When we estimate the query of MySQL, we can use the order of magnitude of 10ms to estimate the time occupied by random Icano. What we want to say here is that the performance of random Icano will have a great impact on the query performance of MySQL, and the speed of sequentially reading data from disk can reach 40MB/s. The performance difference between the two is of several orders of magnitude, so we should try our best to reduce the number of random Imax O in order to improve performance.

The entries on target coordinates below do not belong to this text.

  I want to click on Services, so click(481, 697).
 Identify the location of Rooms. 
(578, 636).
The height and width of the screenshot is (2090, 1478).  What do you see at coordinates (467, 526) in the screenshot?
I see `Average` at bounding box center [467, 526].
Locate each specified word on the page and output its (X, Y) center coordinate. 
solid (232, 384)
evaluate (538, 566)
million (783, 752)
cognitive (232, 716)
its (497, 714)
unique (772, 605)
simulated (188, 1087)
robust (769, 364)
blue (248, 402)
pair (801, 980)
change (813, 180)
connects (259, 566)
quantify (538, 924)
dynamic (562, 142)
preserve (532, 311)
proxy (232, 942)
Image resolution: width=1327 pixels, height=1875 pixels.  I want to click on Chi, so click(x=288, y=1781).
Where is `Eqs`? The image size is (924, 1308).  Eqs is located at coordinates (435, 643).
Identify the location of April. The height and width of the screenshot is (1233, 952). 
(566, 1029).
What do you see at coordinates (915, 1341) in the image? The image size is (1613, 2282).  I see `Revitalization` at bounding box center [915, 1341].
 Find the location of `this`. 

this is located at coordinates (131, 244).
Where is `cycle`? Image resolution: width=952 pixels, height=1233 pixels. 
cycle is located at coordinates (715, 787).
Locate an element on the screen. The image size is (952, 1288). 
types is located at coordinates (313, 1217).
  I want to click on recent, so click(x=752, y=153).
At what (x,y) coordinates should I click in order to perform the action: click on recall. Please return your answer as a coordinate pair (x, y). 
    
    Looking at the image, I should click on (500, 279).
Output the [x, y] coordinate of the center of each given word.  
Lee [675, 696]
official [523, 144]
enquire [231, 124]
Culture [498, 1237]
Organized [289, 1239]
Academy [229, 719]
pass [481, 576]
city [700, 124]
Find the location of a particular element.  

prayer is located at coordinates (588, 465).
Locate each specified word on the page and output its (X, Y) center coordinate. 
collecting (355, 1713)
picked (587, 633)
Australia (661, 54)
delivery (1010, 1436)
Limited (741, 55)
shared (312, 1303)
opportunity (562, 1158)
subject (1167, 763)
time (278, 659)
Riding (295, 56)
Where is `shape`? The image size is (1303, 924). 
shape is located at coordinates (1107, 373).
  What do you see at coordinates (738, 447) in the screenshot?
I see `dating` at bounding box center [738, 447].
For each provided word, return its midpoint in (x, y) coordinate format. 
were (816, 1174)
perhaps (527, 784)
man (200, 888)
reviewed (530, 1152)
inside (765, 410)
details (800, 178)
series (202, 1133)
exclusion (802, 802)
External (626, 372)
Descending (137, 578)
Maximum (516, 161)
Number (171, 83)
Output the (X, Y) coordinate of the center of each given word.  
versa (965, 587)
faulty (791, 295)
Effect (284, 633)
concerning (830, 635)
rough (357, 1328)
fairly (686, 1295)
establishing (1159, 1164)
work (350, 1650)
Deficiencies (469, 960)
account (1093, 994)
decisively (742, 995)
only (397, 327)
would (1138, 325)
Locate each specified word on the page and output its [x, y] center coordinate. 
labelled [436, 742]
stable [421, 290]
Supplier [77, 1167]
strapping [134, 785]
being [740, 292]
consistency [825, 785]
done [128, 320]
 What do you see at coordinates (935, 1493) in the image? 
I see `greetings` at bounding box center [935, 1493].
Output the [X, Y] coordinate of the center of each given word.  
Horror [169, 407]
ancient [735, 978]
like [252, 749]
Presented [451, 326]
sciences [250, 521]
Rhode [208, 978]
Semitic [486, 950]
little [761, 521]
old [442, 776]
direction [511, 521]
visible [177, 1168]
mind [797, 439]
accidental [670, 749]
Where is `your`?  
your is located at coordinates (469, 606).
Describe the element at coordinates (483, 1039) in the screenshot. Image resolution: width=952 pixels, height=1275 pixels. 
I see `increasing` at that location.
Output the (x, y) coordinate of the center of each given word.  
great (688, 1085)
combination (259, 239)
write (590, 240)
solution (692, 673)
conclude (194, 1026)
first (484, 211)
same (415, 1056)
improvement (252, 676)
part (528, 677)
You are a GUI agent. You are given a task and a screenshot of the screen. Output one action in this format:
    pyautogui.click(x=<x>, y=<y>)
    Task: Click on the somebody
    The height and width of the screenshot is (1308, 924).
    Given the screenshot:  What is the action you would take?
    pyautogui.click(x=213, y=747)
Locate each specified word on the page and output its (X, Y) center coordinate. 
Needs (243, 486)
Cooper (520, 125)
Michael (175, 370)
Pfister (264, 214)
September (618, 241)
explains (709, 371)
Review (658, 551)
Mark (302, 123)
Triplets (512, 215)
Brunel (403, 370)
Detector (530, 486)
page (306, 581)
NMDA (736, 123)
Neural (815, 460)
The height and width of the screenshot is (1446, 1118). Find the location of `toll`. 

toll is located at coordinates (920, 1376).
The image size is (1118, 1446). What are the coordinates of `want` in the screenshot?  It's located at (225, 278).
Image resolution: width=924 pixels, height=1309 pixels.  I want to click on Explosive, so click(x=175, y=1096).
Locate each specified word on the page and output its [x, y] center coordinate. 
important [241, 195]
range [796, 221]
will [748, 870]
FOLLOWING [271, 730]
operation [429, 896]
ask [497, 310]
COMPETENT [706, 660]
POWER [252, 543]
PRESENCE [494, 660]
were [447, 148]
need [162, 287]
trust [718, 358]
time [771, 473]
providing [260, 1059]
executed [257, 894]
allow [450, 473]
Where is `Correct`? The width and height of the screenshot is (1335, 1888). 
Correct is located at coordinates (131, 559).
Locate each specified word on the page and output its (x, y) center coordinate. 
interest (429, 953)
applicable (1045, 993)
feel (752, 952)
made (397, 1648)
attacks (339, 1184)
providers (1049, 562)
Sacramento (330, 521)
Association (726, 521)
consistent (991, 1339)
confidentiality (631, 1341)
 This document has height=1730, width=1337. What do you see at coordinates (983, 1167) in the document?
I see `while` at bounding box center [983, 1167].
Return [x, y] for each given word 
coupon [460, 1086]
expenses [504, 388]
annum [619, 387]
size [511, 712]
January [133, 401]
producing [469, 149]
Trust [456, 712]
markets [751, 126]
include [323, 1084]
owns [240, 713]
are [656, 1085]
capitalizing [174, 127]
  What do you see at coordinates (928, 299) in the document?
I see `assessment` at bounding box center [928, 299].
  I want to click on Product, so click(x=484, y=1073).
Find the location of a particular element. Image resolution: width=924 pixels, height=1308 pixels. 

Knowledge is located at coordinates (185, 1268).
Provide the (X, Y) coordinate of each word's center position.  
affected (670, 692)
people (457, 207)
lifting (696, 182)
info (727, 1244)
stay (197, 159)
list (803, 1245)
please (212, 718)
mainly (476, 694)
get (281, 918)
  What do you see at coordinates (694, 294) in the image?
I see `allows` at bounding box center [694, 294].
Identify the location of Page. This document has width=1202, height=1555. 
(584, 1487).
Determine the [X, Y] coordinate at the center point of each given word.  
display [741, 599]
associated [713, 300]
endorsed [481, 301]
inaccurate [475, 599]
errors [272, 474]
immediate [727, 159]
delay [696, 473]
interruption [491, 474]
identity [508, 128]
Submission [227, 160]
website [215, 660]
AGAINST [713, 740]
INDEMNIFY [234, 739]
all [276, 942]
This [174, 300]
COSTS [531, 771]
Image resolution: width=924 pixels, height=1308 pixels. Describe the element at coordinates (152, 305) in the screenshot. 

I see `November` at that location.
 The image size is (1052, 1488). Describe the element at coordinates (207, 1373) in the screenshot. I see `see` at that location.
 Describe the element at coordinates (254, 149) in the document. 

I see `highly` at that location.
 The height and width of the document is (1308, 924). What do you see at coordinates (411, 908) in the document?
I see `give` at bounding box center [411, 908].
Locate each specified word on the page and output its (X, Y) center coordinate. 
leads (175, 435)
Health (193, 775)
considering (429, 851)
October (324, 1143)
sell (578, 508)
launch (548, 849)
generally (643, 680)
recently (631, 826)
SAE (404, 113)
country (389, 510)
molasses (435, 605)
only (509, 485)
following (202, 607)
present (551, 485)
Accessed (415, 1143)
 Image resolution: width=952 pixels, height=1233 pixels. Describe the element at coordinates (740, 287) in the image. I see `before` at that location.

The biggest difference between B-tree and B + tree is that B-tree can store data in non-leaf nodes, but all the data of B + tree is actually stored in leaf nodes. When the data structure at the bottom of a table is B-tree, suppose we need to access all "data greater than 4 and less than 9":

Without considering any optimization, in the simple B-tree above, we need to do 4 random disk I-O to find all the data rows that meet the criteria:

Loading the page where the root node is located, it is found that the first element of the root node is 6, which is greater than 4

Load the page where the left child node is located through the pointer of the root node, traverse the data in the page, and find 5

Reload the page where the root node is located and find that the root node does not contain the second element

Load the page where the right child node is located through the pointer of the root node, and traverse the data in the page to find 7 and 8

Of course, we can optimize the above process in a variety of ways, but B-tree can optimize B + tree basically, so we don't need to consider the benefits of optimizing B-tree. Let's just see what kind of optimized B + tree can do, but B-tree can't.

Because all nodes may contain target data, we always have to traverse the subtree from the root node to find the data rows that meet the conditions. This feature brings a large number of random I-map O, which is also the biggest performance problem of B-tree.

This problem does not exist in the B+ tree, because all the data rows are stored in the leaf nodes, and these leaf nodes can be connected sequentially through the "pointer". When we traverse the data in the B+ tree shown below, we can jump directly between multiple child nodes, which can save a lot of disk Ihand O time, and there is no need to splice and sort the data between nodes at different levels. Through the leftmost leaf node of a B+ tree, we can traverse all the data in the whole tree like a linked list, or we can introduce a two-way linked list to ensure the performance of reverse traversal.

Some readers may think that using the data structure of B+ tree will increase the height of the tree and increase the overall time-consuming. However, a B+ tree with a height of 3 can store tens of millions of levels of data. In practice, the height of B+ tree is only 4 or 5 at most, so this is not a fundamental problem affecting performance.

On how to use the B+ tree in MySQL to share here, I hope the above content can be of some help to you, can learn more knowledge. If you think the article is good, you can share it for more people to see.

Welcome to subscribe "Shulou Technology Information " to get latest news, interesting things and hot topics in the IT industry, and controls the hottest and latest Internet news, technology news and IT industry trends.

*The comments in the above article only represent the author's personal views and do not represent the views and positions of this website. If you have more insights, please feel free to contribute and share.